P6 IF the goal is to indicate that a coat belongs to me THEN say ‘My coat’

P7 IF the goal is to indicate that a ball belongs to me THEN say ‘My ball’

P8 IF the goal is to indicate that object X belongs to me THEN say ‘My X’

Discrimination is the process by which the range of application of a Production is restricted to the appropriate circumstances (Anderson, 1983). These processes would account for the way language learners over-generalise rules but then learn over time to discriminate between, for example, regular and irregular verbs. This process would require that we have examples of both correct and incorrect applications of the Production in our LTM.

Both processes are inductive in that they try to identify from examples of success and failure the features that characterize when a particular Production rule is applicable. These two processes produce multiple variants on the conditions (the ‘IF’ clause(s) of a Production) controlling the same action. Thus, at any point in time the system is entertaining as its hypothesis not just a single Production but a set of Productions with different conditions to control the action.

Since they are inductive processes, Generalization and Discrimination will sometimes err and produce incorrect Productions. As I shall discuss later in this chapter, there are possibilities for Overgeneralization and useless Discrimination, two phenomena that are widely documented in L2-acquisition research (Ellis, 1994). Thus, the system may simply create Productions that are incorrect, either because of misinformation or because of mistakes in its computations.
ACT* uses the Strengthening mechanism to identify the best problem-solving rules and eliminate wrong Productions. Strengthening is the process by which better rules are strengthened and poorer rules are weakened. This takes place in ACT* as follows: each time a condition in WSTM activates a Production from procedural memory and causes an action to be deployed and there is no negative feedback, the Production will become more robust.

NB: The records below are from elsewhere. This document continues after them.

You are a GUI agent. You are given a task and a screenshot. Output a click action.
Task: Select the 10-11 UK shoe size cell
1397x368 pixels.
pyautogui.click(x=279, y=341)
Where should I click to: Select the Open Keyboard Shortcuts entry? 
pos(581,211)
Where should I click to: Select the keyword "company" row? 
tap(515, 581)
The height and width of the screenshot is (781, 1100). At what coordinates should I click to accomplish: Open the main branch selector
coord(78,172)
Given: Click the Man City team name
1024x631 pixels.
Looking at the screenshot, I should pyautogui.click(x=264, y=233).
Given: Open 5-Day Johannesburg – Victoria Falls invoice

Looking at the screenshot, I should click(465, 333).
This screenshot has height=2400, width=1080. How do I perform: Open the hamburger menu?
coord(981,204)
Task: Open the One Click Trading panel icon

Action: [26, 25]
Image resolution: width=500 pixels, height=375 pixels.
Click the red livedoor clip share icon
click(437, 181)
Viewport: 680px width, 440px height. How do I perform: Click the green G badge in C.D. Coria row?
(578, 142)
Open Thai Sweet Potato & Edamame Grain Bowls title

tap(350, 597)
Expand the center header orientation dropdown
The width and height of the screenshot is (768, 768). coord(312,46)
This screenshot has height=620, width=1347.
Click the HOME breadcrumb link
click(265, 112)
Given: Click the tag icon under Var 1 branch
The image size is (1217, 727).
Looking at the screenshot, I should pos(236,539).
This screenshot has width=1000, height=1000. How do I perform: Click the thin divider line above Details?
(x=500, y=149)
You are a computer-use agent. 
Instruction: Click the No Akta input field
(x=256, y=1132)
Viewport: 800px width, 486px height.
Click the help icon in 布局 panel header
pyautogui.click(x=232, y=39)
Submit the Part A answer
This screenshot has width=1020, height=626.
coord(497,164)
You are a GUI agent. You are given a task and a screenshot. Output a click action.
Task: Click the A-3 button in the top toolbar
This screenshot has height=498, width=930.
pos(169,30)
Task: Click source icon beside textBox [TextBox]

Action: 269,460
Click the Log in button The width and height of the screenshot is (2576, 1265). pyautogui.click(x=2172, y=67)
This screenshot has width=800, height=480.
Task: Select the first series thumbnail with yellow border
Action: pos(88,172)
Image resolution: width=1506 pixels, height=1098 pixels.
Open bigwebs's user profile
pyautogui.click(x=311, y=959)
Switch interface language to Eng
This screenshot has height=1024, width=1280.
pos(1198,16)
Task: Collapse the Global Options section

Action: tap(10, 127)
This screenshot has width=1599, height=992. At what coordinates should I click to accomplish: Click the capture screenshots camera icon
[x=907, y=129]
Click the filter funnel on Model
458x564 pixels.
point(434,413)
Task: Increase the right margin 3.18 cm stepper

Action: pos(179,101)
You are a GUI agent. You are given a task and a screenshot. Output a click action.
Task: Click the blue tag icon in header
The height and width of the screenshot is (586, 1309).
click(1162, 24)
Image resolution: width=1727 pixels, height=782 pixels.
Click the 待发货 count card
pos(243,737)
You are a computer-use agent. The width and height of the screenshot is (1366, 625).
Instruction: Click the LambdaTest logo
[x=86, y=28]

Because it is more robust it will be able to resist occasional negative feedback and also it will be more strongly activated when it is called upon:
The strength of a Production determines the amount of activation it receives in competition with other Productions during pattern matching.Thus, all other things being equal, the conditions of a stronger Production will be matched more rapidly and so repress the matching of a weaker Production (Anderson, 1983: 251)
Thus, if a wrong Interlanguage item has acquired greater strength in a learner’s LTM than the correct L2-item, when activation spreads the former is more likely to be activated first, giving rise to error. It is worth pointing out that, just as the strength of a Production increases with successful use, there is a power-law of decay in strength with disuse.
2.Extending the model: adding a ‘Procedural-to-Procedural route’ to L2-acquisition
One limitation of the model is that it does not account for the fact that sometimes unanalysed L2-chunks of language are through rote learning or frequent exposure. This happens quite frequently in classroom settings, for instance with set phrases used in everyday teacher-to-student communication (e.g. ‘Open the book’, ‘Listen up!’). As a solution to this issue Johnson (1996) suggested extending the model by allowing for the existence of a ‘Procedural to Procedural route’ to acquisition whereby some unanalysed L2-items can be automatised with use, ‘jumping’, as it were, the initial Declarative Stage posited by Anderson.